Наряду с “каторжной” имеется “полицейская” литература (…).
Есть два нравственных прейскуранта. Две шкалы идейных представлений.
По одной – каторжник является фигурой страдающей, трагической, заслуживающей жалости и восхищения. Охранник – соответственно – монстр, злодей, воплощение жестокости и насилия.
По второй – каторжник является чудовищем, исчадием ада. А полицейский, следовательно, – героем, моралистом, яркой творческой личностью.
Став надзирателем, я был готов увидеть в заключённом – жертву. А в себе – карателя и душегуба.
То есть я склонялся к первой, более гуманной шкале. Более характерной для воспитавшей меня русской литературы. (…)
Через неделю с этими фантазиями было покончено. Первая шкала оказалась совершенно фальшивой.
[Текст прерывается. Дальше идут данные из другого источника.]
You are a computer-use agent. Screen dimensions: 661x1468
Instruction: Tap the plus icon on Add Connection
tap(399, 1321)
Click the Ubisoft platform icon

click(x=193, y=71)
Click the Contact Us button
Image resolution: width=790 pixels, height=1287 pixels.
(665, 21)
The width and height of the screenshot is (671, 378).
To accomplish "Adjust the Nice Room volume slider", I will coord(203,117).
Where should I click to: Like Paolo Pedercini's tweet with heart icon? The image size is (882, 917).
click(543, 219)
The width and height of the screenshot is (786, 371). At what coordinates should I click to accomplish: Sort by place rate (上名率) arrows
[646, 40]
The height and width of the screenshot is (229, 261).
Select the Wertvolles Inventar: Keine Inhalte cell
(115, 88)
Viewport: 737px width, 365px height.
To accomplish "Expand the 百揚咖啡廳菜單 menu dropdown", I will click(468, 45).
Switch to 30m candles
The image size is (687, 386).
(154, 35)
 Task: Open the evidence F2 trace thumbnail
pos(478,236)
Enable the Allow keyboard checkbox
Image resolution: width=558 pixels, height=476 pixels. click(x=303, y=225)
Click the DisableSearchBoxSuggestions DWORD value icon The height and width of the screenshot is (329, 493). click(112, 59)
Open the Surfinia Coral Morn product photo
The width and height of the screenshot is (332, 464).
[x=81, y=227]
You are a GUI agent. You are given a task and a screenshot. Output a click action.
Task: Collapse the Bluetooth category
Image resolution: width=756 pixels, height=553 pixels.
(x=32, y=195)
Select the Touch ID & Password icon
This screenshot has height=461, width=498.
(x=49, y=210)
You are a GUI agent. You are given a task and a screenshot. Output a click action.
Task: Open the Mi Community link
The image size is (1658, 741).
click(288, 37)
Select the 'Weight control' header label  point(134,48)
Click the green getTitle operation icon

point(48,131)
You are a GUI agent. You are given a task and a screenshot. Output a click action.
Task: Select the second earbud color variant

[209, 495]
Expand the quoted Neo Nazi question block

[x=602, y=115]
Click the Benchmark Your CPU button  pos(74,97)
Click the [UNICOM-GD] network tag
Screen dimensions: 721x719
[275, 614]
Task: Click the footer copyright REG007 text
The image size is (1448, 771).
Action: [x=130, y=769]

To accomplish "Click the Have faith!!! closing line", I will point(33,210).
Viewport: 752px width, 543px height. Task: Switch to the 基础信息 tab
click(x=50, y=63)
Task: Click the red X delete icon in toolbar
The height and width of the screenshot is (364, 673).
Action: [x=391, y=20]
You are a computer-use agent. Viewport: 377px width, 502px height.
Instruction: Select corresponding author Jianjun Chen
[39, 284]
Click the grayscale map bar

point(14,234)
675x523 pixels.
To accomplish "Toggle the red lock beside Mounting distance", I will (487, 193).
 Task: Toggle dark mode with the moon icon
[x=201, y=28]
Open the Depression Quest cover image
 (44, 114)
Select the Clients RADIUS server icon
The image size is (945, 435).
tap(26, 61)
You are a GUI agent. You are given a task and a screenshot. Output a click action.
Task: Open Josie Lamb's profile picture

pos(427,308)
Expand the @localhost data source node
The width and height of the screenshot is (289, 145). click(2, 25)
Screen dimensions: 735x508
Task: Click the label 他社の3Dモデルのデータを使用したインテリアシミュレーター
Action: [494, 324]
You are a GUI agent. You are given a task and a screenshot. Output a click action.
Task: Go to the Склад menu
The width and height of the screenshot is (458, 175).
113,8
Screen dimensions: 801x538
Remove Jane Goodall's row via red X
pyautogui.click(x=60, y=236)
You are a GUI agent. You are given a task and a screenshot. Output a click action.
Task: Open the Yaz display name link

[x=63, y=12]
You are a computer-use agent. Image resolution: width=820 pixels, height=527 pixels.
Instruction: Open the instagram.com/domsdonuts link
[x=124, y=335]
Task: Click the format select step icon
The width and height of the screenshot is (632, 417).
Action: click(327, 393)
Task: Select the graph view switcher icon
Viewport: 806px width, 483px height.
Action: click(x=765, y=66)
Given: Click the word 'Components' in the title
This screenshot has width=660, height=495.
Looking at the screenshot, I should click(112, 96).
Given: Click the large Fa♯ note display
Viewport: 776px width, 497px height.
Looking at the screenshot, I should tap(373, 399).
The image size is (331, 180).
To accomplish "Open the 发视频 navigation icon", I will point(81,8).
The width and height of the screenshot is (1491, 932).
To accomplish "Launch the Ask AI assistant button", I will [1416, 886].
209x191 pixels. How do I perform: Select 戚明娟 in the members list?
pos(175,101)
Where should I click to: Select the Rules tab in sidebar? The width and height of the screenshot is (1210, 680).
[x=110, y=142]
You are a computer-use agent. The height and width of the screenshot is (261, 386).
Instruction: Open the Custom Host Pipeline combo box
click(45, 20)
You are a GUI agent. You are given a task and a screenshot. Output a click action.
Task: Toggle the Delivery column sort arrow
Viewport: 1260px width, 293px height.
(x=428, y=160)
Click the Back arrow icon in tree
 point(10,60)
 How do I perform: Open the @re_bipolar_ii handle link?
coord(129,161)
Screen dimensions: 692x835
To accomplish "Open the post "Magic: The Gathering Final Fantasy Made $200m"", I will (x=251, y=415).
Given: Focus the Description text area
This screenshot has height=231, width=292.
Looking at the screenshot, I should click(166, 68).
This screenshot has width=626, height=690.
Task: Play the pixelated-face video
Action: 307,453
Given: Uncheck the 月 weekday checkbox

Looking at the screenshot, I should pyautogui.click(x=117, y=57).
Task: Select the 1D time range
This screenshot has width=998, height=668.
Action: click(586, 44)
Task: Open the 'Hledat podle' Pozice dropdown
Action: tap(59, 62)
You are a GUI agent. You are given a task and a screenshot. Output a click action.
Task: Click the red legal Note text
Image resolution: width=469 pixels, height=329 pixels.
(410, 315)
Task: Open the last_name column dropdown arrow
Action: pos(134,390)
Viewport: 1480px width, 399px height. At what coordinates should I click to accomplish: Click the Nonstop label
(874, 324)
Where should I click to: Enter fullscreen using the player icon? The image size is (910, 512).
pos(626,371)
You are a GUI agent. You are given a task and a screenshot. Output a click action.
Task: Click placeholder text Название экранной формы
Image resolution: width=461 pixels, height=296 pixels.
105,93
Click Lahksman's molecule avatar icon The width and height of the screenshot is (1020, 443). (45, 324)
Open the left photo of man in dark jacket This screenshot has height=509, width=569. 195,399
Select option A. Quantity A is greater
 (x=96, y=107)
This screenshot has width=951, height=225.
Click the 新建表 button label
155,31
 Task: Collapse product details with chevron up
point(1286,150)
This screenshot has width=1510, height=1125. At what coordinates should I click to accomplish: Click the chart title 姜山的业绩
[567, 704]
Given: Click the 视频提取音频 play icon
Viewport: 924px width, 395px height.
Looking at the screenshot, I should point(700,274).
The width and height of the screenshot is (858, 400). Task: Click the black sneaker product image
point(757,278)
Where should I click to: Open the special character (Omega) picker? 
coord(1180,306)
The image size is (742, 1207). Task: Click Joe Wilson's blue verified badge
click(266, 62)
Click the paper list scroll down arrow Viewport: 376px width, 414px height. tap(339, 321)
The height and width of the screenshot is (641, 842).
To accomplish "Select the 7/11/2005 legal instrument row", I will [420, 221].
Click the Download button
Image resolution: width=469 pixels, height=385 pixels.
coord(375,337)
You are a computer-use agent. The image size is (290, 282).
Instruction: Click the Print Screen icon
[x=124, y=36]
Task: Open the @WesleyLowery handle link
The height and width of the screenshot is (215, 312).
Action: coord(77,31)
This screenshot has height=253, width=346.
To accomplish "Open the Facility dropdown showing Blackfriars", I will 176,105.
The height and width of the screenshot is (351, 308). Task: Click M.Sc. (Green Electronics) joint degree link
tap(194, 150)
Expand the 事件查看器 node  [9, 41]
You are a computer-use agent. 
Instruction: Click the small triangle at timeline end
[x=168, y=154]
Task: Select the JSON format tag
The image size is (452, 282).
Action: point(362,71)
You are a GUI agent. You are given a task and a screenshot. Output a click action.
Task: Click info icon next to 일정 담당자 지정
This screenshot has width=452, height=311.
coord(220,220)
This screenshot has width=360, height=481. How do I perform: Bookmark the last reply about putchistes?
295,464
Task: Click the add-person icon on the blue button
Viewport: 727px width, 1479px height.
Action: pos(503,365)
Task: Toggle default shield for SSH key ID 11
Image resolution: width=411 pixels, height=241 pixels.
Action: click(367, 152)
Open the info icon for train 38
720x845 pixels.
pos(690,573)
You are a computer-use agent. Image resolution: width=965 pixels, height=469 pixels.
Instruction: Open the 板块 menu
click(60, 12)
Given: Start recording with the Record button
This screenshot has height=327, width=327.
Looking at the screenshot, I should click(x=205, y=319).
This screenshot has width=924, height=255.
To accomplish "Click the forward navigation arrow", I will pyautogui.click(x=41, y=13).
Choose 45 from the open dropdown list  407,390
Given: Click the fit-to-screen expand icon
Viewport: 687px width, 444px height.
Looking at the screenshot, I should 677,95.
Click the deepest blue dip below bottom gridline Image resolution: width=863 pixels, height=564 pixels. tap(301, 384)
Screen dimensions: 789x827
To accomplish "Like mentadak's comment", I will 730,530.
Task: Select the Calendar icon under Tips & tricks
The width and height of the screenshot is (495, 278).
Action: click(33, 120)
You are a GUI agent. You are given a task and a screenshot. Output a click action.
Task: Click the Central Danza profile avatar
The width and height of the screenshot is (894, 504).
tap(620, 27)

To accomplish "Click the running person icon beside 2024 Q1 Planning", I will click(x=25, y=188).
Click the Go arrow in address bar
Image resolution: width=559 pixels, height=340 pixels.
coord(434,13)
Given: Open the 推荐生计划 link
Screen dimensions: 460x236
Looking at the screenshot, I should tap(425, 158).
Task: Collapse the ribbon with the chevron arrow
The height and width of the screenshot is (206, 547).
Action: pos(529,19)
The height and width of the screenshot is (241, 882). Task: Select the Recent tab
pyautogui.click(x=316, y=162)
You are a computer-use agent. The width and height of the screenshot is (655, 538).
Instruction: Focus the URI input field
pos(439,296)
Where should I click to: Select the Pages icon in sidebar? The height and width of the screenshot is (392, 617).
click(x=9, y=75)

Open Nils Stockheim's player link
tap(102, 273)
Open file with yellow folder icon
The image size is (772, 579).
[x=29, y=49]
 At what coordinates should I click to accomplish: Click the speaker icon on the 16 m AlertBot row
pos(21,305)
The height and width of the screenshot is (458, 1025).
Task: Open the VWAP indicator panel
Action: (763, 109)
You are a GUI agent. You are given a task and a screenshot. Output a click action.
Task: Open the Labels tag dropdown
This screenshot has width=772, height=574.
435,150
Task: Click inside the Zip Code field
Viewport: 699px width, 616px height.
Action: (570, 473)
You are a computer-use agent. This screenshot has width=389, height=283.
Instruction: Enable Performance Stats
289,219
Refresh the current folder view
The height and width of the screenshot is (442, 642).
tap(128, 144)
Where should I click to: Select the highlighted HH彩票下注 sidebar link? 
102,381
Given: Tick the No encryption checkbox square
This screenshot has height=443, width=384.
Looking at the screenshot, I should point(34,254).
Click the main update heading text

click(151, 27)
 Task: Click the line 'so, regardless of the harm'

Вторая – тем более. (…)
Я обнаружил поразительное сходство между лагерем и волей. Между заключёнными и надзирателями».
* * *
Довлатовская схема, разумеется, условна.
Достоевский и, тем паче, Шаламов ужас каторги распространяли и на её население. У Солженицына исследовательские задачи и политические амбиции как-то мимо основного замысла украшены блёстками комизма и абсурда, рассыпанными в «Архипелаге» там и сям. Чехов, отстаивая в своей беспафосной манере гуманистическую модель «милости к падшим», совершенно на счёт «падших» не обольщался.